A year ago, situations like these caused big delays and staff frustration, but today, Simental is unfazed. She glances at the flashing blocks of color on her screen and calls Faye Cooper, the Australian assistant manager, on a push-to-talk wireless phone: "Gloria is backed up on the first floor--her rooms have Do Not Disturbs on them. Switch her over to help get the check-ins ready." From the other side of the hotel, Cooper answers, "Got it," and taps a series of commands onto a wireless-enabled Compaq iPaq handheld. Scarcely a minute later, the blocks on Simental's computer screen change colors, showing that Gloria De La Fuente has "logged out" of the first floor and is headed to a different floor to help get newly vacated rooms ready for the next guests.
Cooper's and De La Fuente's iPaqs, Simental's office computer, and the Pacific Terrace front-desk computers are all connected to a program called Just-in-Time Housekeeping Integrated, or JiHi, which is made by a Quebec City, Canada-based company called Palm Hospitality Technologies, and runs on a basic Wi-Fi network installed at the hotel. When De La Fuente arrives at work each morning, she logs on to her iPaq and sees her workload for the day in Spanish. As she works through each room, De La Fuente clicks through a series of screens prompting her to tidy the room, check the minibar, enter maintenance requests, and note if the guest has refused service or still has a Do Not Disturb sign on the door. Any messages that she receives en route from Cooper appear on her screen in Spanish, while De La Fuente's own entries are immediately uploaded to the main system in English. Once she finishes a room, it appears on Cooper's iPaq as an inspection reminder. When Cooper is finished inspecting, the room appears on the front desk's computer screen as either occupied or ready for a new guest. Simental monitors the entire process from her office, or from her own iPaq as she supervises other activities around the hotel. With the built-in language translation and the always-on network of JiHi, the staff can seamlessly shift the workload around; maintenance and inventory requests are entered directly into the system, eliminating lots of data entry and paperwork. As an extra perk, hotel guests with wireless laptops can use the Wi-Fi network free of charge.

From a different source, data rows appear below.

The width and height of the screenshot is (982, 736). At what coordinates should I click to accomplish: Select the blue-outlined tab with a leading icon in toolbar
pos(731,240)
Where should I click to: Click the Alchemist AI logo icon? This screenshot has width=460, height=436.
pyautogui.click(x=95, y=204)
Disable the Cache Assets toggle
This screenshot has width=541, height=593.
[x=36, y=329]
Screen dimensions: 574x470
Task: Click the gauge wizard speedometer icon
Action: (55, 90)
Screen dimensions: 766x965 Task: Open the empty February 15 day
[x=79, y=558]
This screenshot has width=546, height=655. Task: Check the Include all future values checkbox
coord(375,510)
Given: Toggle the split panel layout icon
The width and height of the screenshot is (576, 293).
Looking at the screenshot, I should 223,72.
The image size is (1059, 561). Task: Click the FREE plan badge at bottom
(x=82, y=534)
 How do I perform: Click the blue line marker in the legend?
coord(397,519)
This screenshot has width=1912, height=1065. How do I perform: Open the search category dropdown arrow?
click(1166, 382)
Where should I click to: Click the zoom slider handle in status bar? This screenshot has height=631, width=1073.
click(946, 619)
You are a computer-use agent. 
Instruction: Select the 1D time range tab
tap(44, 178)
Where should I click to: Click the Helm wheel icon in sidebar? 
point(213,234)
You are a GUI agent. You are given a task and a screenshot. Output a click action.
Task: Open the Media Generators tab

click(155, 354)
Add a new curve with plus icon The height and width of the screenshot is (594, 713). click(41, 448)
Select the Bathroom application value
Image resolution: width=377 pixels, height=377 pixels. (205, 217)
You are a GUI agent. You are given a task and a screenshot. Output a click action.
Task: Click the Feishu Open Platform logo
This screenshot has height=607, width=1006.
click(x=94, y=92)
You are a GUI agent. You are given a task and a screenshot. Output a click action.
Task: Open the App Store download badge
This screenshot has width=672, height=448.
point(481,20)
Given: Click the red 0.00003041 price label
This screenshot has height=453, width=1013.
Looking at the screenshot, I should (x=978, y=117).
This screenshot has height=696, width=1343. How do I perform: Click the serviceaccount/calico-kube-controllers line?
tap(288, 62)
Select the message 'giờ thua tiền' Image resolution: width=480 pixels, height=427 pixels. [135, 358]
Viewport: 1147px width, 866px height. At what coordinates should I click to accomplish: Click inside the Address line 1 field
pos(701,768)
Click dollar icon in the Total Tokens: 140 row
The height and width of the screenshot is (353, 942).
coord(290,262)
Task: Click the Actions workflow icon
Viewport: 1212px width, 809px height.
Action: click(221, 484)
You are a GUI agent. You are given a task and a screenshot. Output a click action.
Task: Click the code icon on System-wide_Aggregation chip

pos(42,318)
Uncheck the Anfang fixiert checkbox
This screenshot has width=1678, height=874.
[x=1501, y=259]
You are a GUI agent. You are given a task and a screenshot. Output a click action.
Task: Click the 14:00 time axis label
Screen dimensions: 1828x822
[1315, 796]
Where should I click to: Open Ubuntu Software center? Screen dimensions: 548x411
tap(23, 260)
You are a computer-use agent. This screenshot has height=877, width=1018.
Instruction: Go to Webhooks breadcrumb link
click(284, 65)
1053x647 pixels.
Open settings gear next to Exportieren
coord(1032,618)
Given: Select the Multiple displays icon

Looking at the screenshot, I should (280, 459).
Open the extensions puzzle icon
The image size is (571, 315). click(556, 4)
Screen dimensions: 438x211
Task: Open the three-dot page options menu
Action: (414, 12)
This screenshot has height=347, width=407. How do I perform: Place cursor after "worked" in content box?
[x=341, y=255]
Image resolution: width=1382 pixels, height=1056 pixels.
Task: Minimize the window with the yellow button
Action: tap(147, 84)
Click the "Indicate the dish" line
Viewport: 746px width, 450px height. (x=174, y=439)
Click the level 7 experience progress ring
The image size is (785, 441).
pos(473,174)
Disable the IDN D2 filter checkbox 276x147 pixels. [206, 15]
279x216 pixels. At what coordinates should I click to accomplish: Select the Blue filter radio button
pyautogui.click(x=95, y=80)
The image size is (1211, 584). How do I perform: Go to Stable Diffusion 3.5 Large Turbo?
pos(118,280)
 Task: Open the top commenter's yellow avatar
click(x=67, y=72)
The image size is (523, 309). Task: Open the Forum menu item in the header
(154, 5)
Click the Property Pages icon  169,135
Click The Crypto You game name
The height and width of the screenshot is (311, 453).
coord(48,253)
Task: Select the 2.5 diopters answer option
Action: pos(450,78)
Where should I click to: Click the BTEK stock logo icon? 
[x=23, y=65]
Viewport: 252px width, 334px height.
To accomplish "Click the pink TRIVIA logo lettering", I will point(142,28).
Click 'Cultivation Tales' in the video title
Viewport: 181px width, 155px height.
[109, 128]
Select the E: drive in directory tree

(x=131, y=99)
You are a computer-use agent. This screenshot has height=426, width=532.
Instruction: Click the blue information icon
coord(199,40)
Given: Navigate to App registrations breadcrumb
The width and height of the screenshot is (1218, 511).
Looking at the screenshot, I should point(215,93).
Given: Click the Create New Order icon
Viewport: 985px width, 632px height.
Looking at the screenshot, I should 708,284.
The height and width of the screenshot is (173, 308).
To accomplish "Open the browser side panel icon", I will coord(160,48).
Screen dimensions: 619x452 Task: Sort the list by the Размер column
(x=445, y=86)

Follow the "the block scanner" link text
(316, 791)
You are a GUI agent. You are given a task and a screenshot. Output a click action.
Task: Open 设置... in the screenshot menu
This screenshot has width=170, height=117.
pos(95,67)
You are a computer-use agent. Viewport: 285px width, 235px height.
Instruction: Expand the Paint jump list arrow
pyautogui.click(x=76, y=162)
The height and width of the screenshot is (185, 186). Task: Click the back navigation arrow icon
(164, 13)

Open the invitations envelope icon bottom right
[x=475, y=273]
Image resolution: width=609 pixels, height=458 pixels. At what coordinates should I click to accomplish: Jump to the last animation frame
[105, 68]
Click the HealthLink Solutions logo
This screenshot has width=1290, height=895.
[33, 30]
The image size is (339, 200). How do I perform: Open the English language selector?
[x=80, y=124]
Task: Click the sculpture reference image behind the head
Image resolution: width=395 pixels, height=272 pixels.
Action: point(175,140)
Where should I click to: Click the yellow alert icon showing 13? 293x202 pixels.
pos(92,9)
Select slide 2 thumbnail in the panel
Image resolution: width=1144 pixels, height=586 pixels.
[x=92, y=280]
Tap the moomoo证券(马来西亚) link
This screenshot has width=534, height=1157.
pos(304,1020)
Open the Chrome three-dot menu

With her housekeeping staff the first in the United States to test the JiHi system, Simental was nervous about being a guinea pig. "When they told me they were bringing this in, I said, 'Ay! Why me?' But the girls caught on really fast--especially the ones I thought would be afraid of it." Now Simental says she would never go back. "I've worked everything from 250- to 1,400-room places and I can tell you, if we had this system then--wow!" Pacific Terrace's owner, Bartell Hotels, is now considering expanding JiHi to its six other hotels in the San Diego area. "I felt the biggest problem would be the fact that the housekeeping and maintenance staffs are not typically the most computer literate," says Pacific Terrace's general manager, J. Robert Kingery. "I have been floored by how the housekeeping staff took to it here." Simental smiles. "See? I told you."
Not knowing which guest rooms are ready for check-in is frustrating, to be sure. But that's nothing compared to trying to find ways to control spiraling health-care costs, improve hospital efficiency, and ensure that no sick patient ever experiences a bad drug interaction because of a data-entry mistake or delay. It's problems like these that San Diego's Sharp Healthcare is trying to address with its foray into wireless technology.